---------- Exercise materials
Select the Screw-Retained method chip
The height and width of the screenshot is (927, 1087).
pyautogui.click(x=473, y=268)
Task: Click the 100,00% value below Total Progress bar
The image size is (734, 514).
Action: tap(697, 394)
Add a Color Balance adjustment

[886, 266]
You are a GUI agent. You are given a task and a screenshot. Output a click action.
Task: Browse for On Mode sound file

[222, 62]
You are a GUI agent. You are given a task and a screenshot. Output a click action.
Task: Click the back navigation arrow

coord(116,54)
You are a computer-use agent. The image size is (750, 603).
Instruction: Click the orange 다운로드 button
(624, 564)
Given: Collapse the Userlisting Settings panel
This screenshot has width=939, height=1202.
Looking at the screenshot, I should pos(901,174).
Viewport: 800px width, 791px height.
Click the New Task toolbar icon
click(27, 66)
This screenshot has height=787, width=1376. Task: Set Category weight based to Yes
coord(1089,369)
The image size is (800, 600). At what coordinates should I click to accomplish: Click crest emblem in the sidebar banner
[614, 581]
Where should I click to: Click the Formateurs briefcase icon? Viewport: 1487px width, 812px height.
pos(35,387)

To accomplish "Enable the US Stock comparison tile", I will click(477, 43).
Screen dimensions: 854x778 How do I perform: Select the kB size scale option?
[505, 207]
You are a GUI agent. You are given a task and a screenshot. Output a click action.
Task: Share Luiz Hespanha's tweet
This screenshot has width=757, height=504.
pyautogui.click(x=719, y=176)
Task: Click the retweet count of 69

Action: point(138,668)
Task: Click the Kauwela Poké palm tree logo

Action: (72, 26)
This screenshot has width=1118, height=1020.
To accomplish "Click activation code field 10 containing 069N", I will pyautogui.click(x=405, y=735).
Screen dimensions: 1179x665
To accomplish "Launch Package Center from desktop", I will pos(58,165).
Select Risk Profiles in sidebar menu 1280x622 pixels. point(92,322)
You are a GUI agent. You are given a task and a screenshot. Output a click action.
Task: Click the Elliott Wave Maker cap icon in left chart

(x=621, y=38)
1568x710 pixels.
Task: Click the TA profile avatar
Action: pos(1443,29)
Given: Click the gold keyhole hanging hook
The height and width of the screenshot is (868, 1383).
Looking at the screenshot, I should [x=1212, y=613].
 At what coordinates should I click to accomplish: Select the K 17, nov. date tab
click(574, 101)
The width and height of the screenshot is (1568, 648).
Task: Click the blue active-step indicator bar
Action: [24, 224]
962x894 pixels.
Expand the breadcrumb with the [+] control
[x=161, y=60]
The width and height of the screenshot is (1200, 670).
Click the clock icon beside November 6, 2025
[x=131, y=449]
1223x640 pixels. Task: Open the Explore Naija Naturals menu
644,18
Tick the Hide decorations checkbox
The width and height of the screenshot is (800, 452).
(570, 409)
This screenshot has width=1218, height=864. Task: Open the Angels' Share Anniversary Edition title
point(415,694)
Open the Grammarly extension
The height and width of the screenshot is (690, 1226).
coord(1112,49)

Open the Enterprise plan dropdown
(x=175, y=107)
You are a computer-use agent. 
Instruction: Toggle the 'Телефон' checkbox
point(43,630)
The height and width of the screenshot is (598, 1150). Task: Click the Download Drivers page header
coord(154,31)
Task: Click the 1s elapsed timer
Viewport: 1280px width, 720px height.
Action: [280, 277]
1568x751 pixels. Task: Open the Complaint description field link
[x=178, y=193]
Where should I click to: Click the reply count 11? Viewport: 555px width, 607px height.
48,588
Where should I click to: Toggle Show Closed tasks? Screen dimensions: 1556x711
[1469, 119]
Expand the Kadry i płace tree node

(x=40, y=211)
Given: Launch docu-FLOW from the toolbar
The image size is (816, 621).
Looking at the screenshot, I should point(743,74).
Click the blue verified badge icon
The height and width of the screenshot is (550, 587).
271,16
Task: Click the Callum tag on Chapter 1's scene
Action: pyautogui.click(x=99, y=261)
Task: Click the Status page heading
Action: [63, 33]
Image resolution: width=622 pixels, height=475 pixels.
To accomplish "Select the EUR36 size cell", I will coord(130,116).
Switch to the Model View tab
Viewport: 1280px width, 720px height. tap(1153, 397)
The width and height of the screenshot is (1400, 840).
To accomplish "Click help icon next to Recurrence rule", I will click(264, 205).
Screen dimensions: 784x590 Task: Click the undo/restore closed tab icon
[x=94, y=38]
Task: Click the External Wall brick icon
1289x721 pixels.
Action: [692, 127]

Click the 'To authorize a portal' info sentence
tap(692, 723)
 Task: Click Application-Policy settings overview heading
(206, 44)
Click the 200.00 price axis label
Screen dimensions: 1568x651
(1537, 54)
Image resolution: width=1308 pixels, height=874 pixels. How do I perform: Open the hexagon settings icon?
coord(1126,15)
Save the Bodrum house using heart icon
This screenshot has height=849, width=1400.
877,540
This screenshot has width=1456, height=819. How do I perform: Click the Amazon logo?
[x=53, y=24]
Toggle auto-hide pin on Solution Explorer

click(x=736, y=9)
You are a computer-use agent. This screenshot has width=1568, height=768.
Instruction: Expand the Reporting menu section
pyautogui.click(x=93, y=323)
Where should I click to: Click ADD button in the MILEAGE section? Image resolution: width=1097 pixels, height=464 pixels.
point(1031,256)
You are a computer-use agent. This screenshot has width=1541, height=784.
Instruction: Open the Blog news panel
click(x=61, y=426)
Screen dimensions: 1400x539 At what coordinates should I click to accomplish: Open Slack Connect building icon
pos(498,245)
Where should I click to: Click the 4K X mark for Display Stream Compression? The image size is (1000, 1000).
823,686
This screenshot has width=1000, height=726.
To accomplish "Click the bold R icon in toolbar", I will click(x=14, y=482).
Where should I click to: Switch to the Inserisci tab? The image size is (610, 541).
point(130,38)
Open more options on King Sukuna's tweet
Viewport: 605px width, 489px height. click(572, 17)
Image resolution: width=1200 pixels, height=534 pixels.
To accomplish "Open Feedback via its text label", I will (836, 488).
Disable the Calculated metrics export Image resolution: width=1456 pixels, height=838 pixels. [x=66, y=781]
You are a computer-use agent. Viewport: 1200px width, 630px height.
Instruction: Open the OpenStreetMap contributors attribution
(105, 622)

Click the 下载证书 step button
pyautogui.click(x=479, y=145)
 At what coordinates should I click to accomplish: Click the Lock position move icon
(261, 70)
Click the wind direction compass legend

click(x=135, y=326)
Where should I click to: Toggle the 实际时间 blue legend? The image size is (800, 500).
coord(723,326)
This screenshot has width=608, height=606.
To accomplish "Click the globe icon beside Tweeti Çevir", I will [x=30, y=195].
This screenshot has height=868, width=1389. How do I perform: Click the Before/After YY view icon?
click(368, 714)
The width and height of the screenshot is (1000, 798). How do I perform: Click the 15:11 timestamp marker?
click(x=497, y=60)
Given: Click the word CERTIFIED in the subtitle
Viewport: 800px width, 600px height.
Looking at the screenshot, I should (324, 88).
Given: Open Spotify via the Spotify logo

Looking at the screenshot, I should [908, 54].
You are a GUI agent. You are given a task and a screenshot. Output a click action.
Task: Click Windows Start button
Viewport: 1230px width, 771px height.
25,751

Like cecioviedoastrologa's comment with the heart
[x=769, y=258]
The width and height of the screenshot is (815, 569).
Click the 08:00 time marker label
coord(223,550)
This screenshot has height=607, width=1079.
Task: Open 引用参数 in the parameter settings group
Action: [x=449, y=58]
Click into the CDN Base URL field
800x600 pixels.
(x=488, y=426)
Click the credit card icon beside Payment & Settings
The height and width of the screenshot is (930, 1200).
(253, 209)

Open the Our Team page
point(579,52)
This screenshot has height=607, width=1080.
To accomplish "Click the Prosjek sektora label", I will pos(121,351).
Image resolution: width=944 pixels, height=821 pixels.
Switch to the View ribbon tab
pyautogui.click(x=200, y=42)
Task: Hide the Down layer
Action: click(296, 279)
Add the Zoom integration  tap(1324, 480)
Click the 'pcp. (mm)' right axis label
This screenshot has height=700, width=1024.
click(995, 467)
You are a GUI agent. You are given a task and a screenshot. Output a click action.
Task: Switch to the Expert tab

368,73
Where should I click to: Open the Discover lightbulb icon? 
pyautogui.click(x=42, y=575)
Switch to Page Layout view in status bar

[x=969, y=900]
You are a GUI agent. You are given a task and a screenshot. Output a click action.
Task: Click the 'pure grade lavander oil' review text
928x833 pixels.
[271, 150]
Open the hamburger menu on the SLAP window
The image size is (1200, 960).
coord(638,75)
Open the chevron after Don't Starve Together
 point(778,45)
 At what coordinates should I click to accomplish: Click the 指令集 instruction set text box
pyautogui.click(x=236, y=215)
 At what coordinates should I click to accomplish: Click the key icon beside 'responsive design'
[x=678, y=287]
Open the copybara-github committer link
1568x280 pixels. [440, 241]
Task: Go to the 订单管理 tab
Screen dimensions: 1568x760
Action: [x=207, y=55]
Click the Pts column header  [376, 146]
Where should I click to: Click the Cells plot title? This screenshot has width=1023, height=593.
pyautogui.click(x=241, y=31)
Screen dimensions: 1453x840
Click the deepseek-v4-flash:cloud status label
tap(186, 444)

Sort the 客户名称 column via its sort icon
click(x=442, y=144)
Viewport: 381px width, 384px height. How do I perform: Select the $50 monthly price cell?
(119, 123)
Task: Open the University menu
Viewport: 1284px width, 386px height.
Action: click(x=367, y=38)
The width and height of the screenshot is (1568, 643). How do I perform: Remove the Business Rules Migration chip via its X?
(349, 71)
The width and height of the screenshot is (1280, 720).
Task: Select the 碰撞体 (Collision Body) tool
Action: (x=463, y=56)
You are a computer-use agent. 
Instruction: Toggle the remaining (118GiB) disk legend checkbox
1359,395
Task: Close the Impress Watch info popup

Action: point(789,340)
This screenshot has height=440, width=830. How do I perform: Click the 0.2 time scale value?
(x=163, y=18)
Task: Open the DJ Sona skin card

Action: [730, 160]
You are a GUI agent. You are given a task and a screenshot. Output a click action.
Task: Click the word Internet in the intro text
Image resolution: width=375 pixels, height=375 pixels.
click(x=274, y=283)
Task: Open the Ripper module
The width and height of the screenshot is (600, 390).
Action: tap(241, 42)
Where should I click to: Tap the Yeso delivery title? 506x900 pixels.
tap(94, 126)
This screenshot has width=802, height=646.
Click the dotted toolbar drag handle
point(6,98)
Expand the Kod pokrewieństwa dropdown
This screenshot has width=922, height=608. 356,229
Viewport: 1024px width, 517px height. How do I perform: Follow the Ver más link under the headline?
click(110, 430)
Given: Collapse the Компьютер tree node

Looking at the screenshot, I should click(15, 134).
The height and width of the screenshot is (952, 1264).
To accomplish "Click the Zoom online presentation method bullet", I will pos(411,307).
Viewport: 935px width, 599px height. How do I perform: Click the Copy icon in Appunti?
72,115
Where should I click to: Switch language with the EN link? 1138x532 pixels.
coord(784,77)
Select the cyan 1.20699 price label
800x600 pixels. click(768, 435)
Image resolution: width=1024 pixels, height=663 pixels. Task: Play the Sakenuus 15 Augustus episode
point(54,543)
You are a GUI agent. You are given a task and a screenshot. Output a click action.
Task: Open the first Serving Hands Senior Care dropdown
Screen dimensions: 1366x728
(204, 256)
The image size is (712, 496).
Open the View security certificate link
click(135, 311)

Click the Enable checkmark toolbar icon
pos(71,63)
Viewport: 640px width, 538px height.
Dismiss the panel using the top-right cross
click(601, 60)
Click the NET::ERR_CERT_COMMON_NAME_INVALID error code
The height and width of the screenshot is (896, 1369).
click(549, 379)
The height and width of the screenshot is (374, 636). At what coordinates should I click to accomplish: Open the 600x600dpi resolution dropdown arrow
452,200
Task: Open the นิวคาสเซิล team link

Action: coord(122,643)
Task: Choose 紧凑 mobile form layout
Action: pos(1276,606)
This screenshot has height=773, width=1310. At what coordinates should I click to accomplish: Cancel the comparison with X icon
--------------------
● Problem requirements:
For each line in the material above that contains the string "comparison", make a copy.

● Written response:
To accomplish "Enable the US Stock comparison tile", I will click(477, 43).
This screenshot has height=773, width=1310. At what coordinates should I click to accomplish: Cancel the comparison with X icon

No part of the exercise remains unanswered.